# [СТРАНИЦА]
▼▼▼
Один изъявляет готовность бить, другой — быть избитым
Чжугэ Ляну благодаря стратагеме удалось склонить правителя и военачальника царства У заключить союз против надвигавшегося с восьмисоттысячным войском Цао Цао, владыки севера Китая (см. 13.13). Еще молодой Чжоу Юй, главнокомандующий ускими войсками, располагал лишь 50—60-ю тысячами воинов. Согласно оценке Чжугэ Ляна, несмотря на все превосходство Цао Цао, его можно разбить, если удастся его, несведущего в войне на воде уроженца севера, вынудить к сражению на кораблях. Однако вскоре на службу к Цао Цао перешли два знающих толк в водных баталиях человека, Цай Мао и Чжан Юнь (см. 20.15). Они принялись шаг за шагом готовить войско Цао Цао к предстоящей битве на реке Янцзы. Обоих опасных военных советников Цао Цао с помощью стратагемы Чжоу Юю удалось убрать (см. 33.11). Вскоре Цао Цао был одурачен и Чжугэ Ляном. Под прикрытием тумана тот приблизился на кораблях к водному лагерю Цао Цао, приказав стать судам носом на запад и ударить во все гонги и барабаны... «Немедленно выставить лучников! — распорядился Цао Цао. — Всех, кто есть во флоте! Пусть они отбивают врага стрелами! Самим в сражение не вступать: за туманом ничего не видно. Если враг появился так внезапно, значит, у него там ловушка! Держитесь осторожней!» Цао Цао послал людей в сухопутные лагери передать... чтобы... немедленно отправили на берег по три тысячи лучников. Военачальники, опасаясь, что враг ворвется на их корабли, приказали лучникам осыпать стрелами пространство перед водным лагерем. Десять тысяч человек стреляли не переставая. Стрелы сыпались дождем. Чжугэ Лян повелел развернуть суда в линию с востока на запад и подставить их под стрелы. До самого восхода солнца на его судах гремели барабаны и раздавались воинственные крики воинов. А когда рассеялся туман, Чжугэ Лян приказал идти в обратный путь. Снопы соломы, привязанные по обоим бортам судов, были сплошь утыканы стрелами. «Благодарим за стрелы, господин чэн-сян!» — разом крикнули воины, как их научил Чжугэ Лян.
▲▲▲
# [ЗАДАНИЕ]
Продолжите рассказ о том, как Чжугэ Лян добыл стрелы у Цао Цао, начав сразу после последней фразы.

Записи о целевых позициях:
▼▼▼
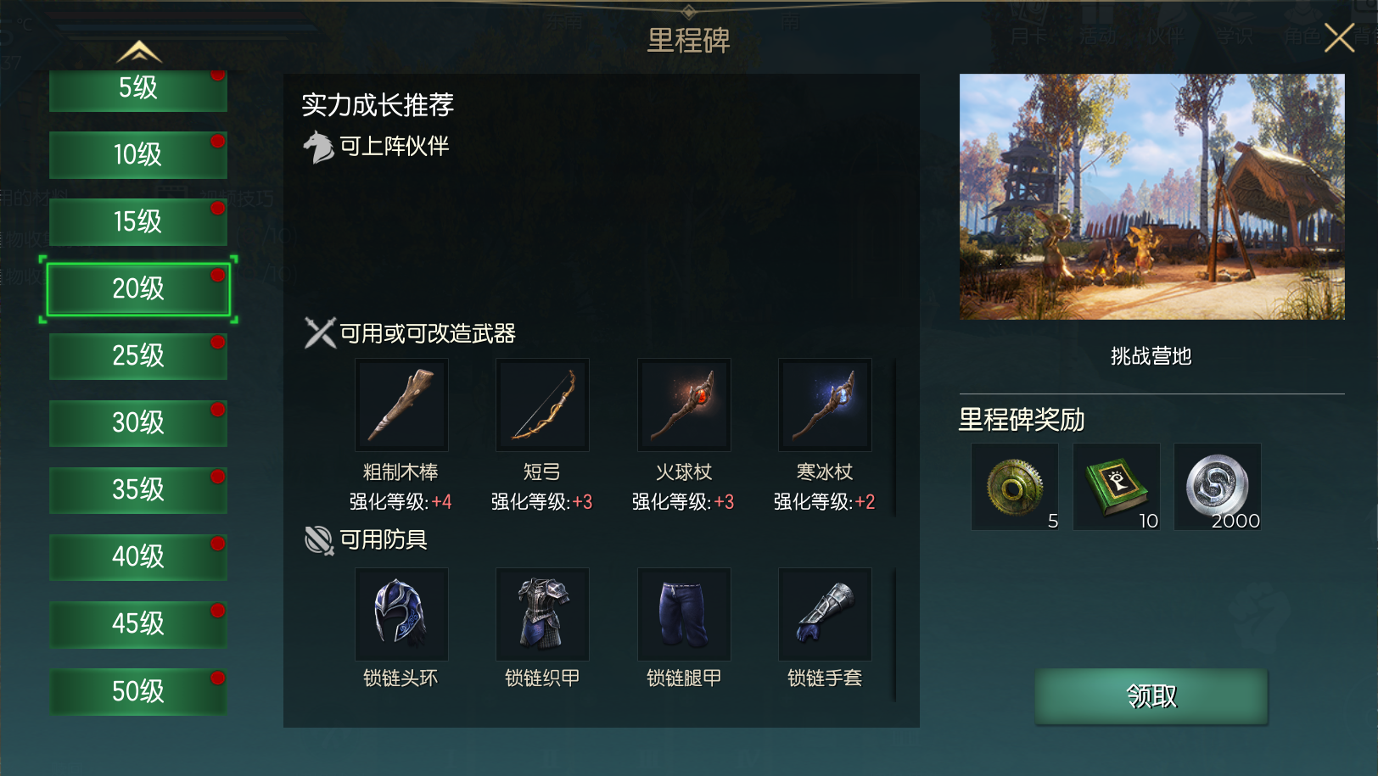Select the 短弓 bow icon
The width and height of the screenshot is (1378, 776).
(x=542, y=405)
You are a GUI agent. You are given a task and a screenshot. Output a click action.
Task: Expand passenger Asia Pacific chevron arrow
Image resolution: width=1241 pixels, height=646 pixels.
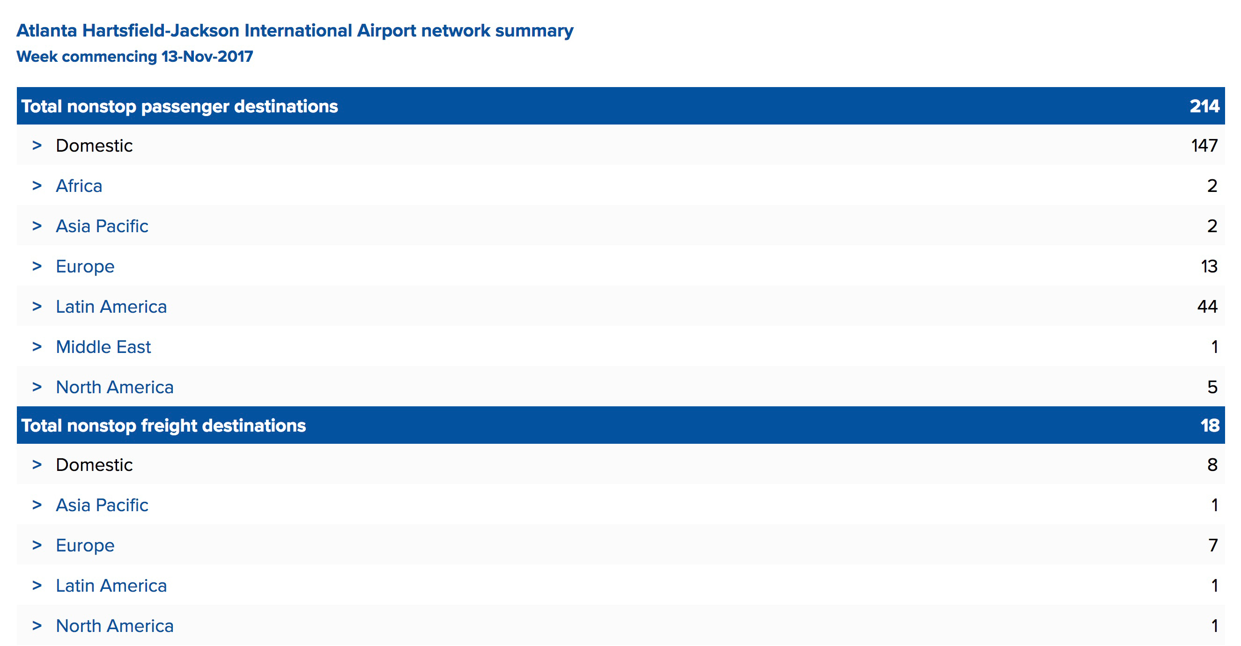37,226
▲▲▲
# [РЕЗУЛЬТАТ]
Пока о случившемся доложили Цао Цао, легкие суда, быстро скользя по реке, были уже далеко; преследовать их было бесполезно. Цао Цао впал в бешенство, сожалея о допущенной ошибке...
Израсходовав понапрасну сто пятьдесят или сто шестьдесят тысяч стрел, Цао Цао в душе был крайне раздражен.
«Чжоу Юй и Чжугэ Лян большие хитрецы, — сказал ему советник Сюнь Ю, — их так просто не возьмешь! Может быть, лучше сперва заслать в Цзяндун лазутчиков? Они притворно перейдут на сторону Чжоу Юя, а на самом деле будут передавать нам сведения. Тогда, зная обстановку, мы сможем принимать правильные решения».
«Так думаю и я, — поддержал его Цао Цао. — Но кто за это возьмется?»
«Дело это можно поручить Цай Чжуну [род. 182] и Цай Хэ [род. 180] — младшим братьям Цай Мао, они сейчас служат в нашем войске, — сказал Сюнь Ю. — Окажите им большие милости, пообещайте награду и отправьте в Восточный У. Переход их на сторону врага не вызовет никаких подозрений...»
Цао Цао щедро одарил Цай Хэ и Цай Чжуна. На следующее утро они в сопровождении пятисот воинов на нескольких судах при попутном ветре отплыли в Восточный У.
Чжоу Юй держал совет со своими военачальниками о предстоящем походе, когда ему доложили, что в устье реки остановилось несколько судов, прибывших с северного берега; на судах находятся братья Цай Мао и заявляют, что они хотят покориться.
Чжоу Юй велел привести их в шатер. Цай Хэ и Цай Чжун предстали перед ним и, поклонившись до земли, сказали:
«Мы решили сдаться вам, чтобы отомстить за старшего брата, безвинно убитого злодеем Цао Цао. Если вы примете нас, мы готовы сражаться против Цао Цао, не щадя своей жизни!»
Чжоу Юй обрадовался и разрешил им остаться, щедро наградив их. Он назначил братьев Цай в отряд к Гань Нину. Они поблагодарили его и решили, что им легко удалось перехитрить Чжоу Юя.
Но, как только они вышли из шатра, Чжоу Юй призвал Гань Нина и предупредил его: «Будьте осторожны! Эти двое — лазутчики, которых к нам подослал Цао Цао. Заметили вы, что они приехали без своих семей? Это доказывает, что они вовсе и не помышляют о том, чтобы верно служить нам. Что ж, пусть посылают свои донесения! А я постараюсь их хитрости противопоставить свою (стратагема 33). Обращайтесь с ними вежливо, но не спускайте с них глаз. В день выступления в поход мы их казним и принесем в жертву знамени»...
В полночь, когда Чжоу Юй сидел у себя в шатре, к нему незаметно вошел Хуан Гай.
«Вы, должно быть, по важному делу? — спросил у него Чжоу Юй. — Хотите что-нибудь сообщить?»
«Я хотел вас спросить, почему мы медлим? Враг многочисленнее нас, и медлить нельзя. Мы могли бы предпринять нападение огнем...»
«Кто научил вас дать мне такой совет?» — заинтересовался Чжоу Юй.
«Никто. Я сам додумался», — ответил Хуан Гай.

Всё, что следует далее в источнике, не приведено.